Stored items:
|---|
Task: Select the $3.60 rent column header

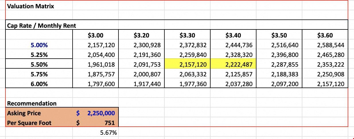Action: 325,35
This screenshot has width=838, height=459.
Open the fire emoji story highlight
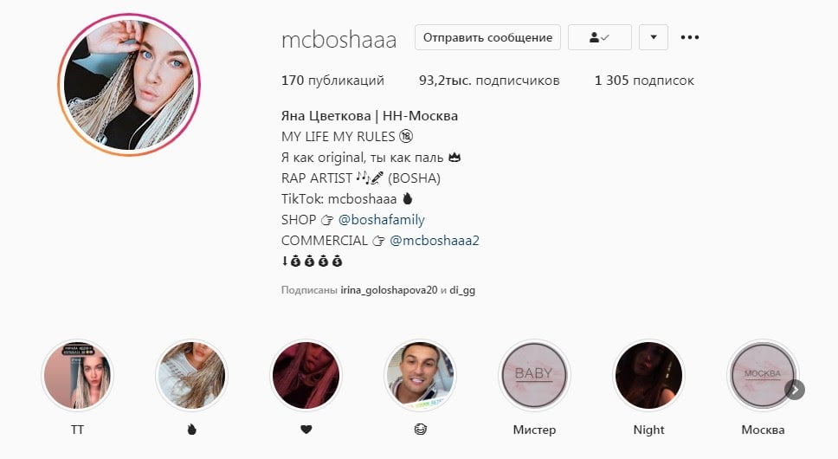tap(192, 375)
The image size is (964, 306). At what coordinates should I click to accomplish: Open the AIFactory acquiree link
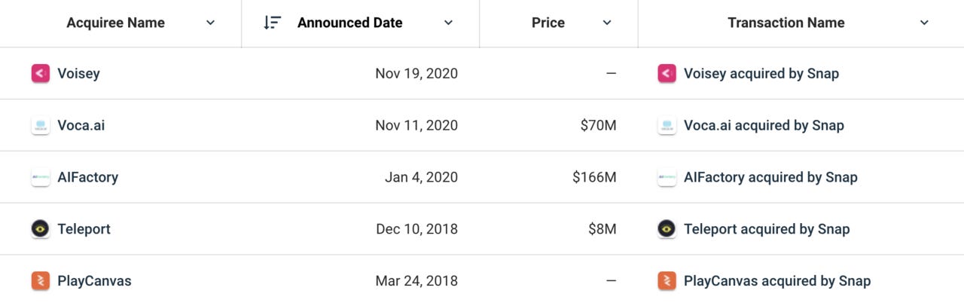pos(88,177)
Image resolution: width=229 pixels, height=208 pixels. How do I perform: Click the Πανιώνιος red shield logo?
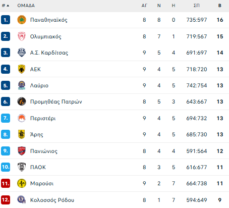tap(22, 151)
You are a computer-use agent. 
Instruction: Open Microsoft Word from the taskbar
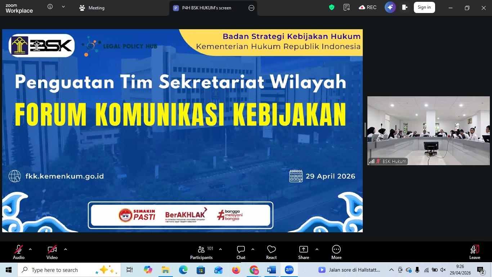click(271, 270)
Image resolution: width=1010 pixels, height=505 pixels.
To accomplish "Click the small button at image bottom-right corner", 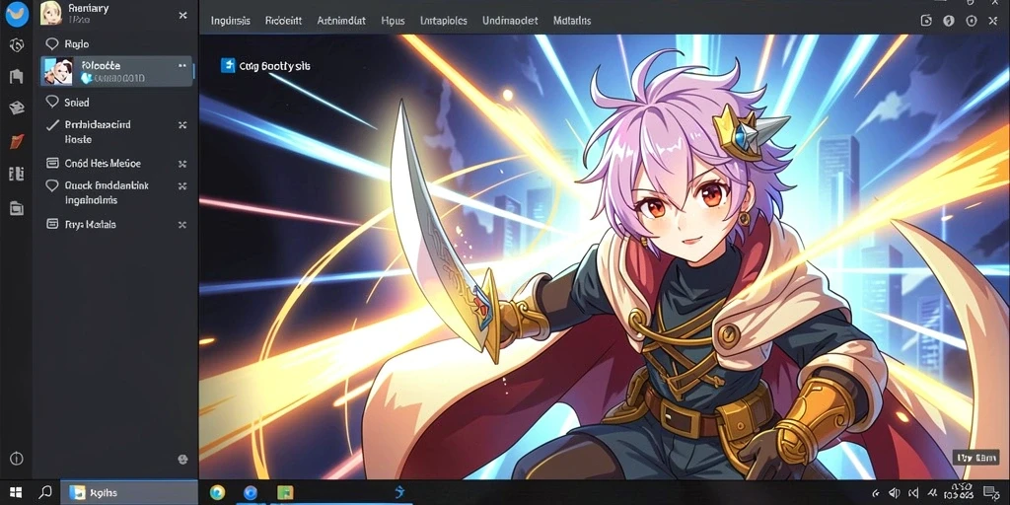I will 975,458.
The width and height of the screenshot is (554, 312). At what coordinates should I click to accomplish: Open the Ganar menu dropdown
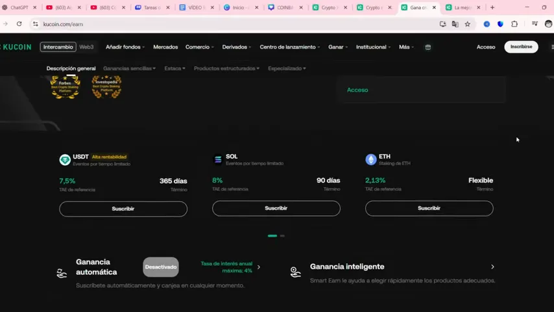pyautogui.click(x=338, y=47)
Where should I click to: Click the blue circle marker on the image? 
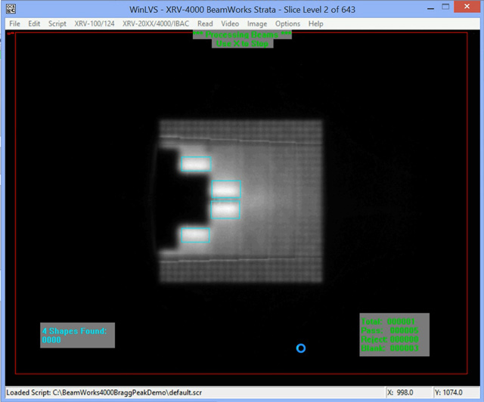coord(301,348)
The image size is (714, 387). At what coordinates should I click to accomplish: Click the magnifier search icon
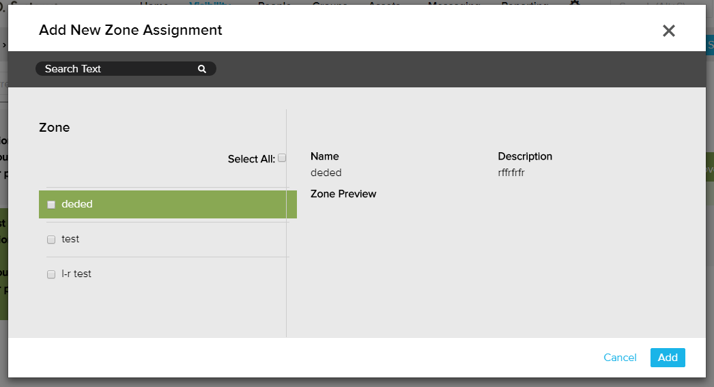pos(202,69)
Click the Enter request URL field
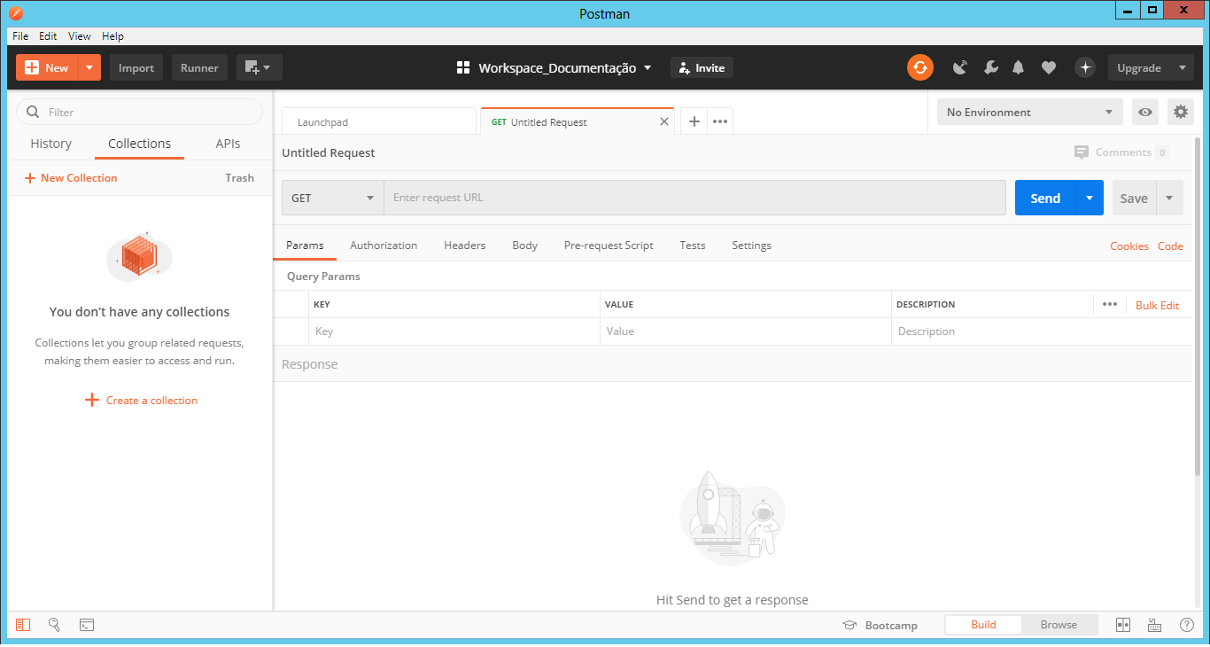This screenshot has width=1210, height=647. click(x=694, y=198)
|---|
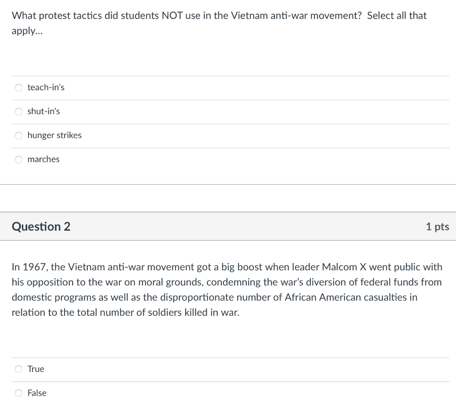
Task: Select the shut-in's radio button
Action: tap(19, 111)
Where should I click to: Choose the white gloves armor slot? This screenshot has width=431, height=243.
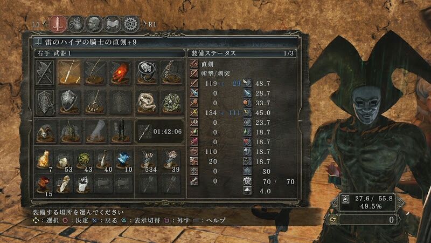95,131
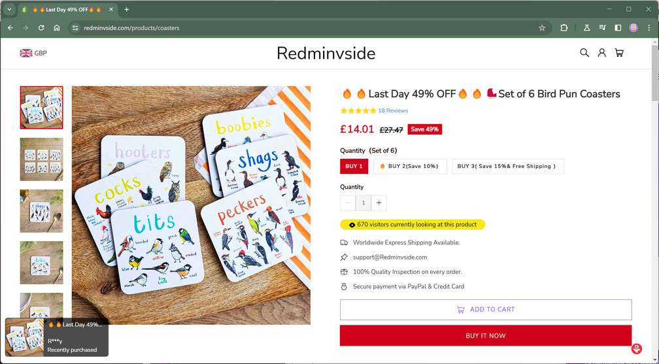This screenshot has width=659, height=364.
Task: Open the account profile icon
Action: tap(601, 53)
|---|
Exercise: Return only the stretch above from the line containing "This screenshot has width=838, height=459." through the line containing "You are a computer-use agent.", word for word and without pictures.

Written response:
This screenshot has width=838, height=459.
Open the fire emoji story highlight
tap(192, 375)
The image size is (964, 306). At what coordinates should I click to accomplish: Open the AIFactory acquiree link
pos(88,177)
Image resolution: width=229 pixels, height=208 pixels. How do I perform: Click the Πανιώνιος red shield logo?
tap(22, 151)
You are a computer-use agent. 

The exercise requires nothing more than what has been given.